## The task
Please copy each line of the data that includes the string "Switch".

[Given records — start]

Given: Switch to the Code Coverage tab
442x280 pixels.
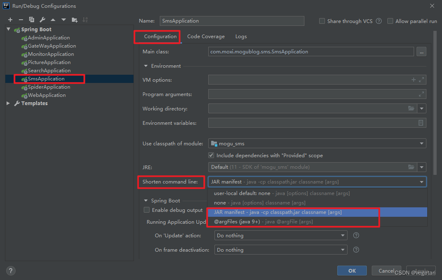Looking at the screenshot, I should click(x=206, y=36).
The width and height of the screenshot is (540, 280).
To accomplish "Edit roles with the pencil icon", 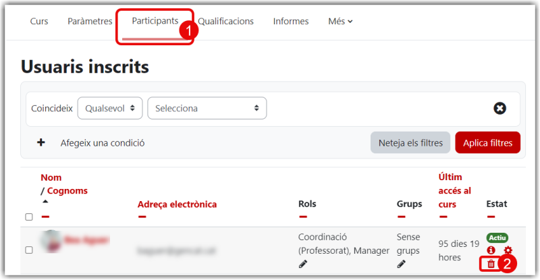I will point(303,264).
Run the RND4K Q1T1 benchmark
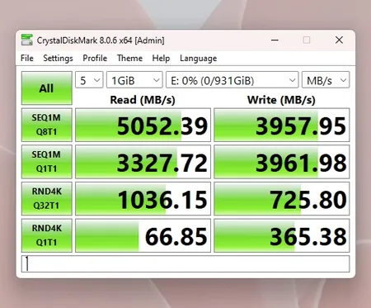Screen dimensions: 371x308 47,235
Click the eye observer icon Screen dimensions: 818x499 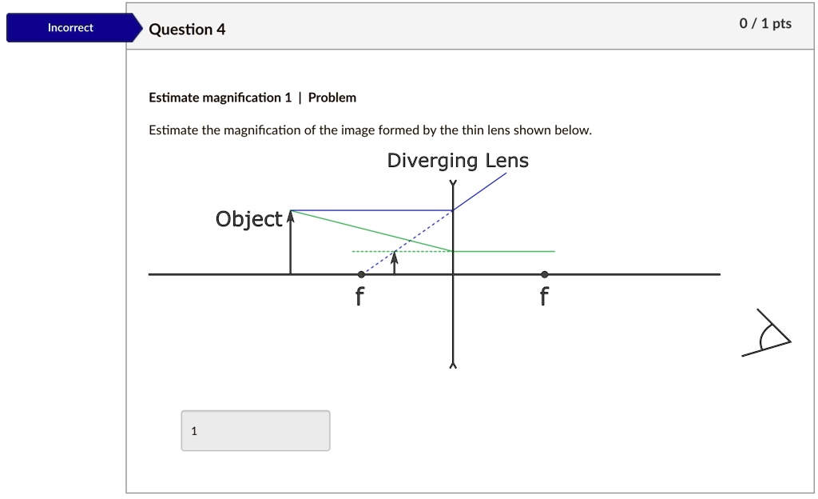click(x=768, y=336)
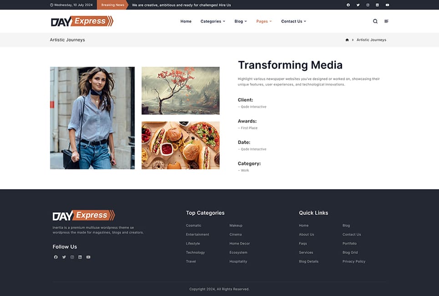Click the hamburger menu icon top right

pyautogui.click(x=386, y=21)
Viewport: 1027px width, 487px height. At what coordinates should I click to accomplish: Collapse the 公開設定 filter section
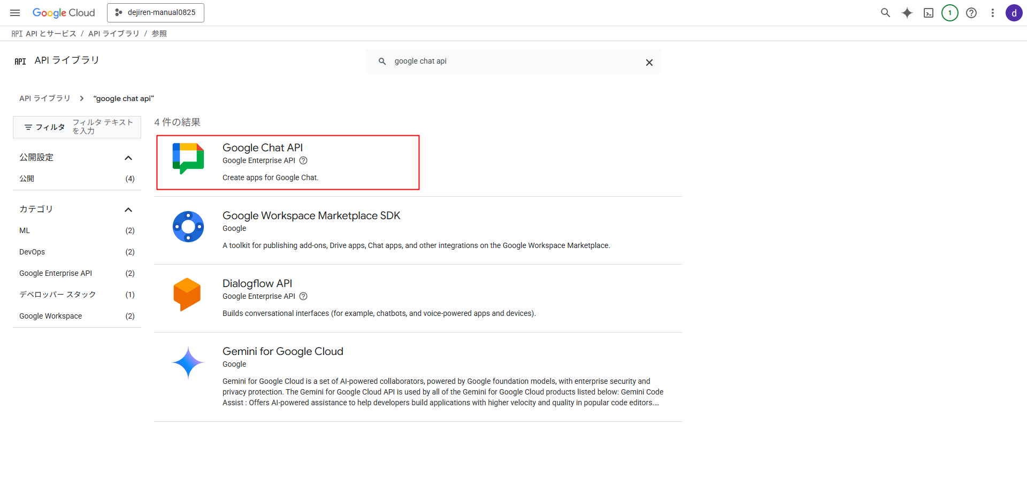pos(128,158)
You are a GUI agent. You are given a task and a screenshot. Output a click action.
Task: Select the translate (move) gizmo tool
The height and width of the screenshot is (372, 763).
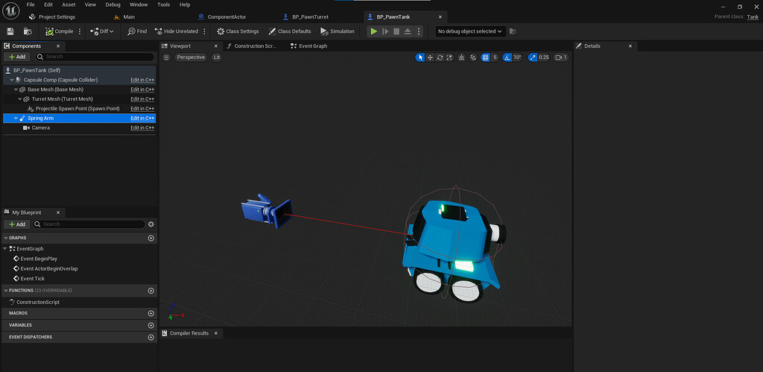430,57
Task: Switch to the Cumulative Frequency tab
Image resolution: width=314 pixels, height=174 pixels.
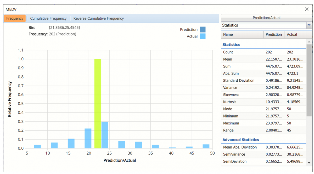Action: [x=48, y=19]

[Given records — finish]

## Answer section
Given: Switch to the Code Coverage tab
Task: Switch to the Cumulative Frequency tab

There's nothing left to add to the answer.